*** Opening of Data records ***

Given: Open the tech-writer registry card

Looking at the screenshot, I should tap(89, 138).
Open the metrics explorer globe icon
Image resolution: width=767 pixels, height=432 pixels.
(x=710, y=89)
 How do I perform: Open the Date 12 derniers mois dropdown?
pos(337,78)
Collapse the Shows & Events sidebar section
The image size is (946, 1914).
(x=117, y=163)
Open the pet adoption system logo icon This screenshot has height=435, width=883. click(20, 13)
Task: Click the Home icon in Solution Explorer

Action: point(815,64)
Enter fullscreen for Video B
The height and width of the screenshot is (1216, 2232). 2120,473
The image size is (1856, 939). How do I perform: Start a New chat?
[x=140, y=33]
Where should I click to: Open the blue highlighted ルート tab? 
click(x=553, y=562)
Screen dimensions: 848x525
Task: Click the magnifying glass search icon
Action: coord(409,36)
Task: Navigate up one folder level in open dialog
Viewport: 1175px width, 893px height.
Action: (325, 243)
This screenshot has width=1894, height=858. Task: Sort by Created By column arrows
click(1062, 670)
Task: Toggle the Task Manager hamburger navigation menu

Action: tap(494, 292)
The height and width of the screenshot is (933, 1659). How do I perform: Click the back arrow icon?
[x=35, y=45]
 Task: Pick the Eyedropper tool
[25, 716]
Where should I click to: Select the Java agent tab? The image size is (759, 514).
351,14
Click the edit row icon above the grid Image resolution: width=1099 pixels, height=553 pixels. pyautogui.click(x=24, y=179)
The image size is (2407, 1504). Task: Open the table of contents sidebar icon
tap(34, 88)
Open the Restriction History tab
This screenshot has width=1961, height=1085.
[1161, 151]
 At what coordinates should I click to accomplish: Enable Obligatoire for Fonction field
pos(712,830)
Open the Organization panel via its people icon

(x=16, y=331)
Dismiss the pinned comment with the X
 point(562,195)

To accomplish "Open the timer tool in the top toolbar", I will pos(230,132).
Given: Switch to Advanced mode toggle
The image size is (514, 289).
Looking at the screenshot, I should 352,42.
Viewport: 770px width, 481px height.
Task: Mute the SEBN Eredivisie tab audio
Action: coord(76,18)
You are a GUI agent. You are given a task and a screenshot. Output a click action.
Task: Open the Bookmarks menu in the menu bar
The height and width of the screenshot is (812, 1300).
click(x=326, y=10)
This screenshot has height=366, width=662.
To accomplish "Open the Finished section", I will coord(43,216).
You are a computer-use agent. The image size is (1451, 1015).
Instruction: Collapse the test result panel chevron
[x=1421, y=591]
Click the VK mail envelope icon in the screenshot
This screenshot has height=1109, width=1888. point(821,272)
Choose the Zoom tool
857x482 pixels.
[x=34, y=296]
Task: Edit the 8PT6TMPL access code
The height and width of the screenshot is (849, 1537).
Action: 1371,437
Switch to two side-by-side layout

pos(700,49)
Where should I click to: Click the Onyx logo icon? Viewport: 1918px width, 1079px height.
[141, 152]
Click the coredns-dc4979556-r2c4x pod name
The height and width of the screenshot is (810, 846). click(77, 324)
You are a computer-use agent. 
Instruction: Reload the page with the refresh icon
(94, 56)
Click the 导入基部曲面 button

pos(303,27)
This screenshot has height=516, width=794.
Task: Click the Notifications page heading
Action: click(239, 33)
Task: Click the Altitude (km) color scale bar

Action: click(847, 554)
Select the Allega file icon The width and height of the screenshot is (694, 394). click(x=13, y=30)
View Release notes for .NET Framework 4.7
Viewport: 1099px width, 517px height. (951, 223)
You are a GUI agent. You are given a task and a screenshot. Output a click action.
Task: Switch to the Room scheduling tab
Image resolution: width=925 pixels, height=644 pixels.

*** Close of Data records ***

→ Exercise
Among the lines above, find those with the string "computer" and copy them.

→ Finished task
You are a computer-use agent. The image size is (1451, 1015).
You are a computer-use agent. 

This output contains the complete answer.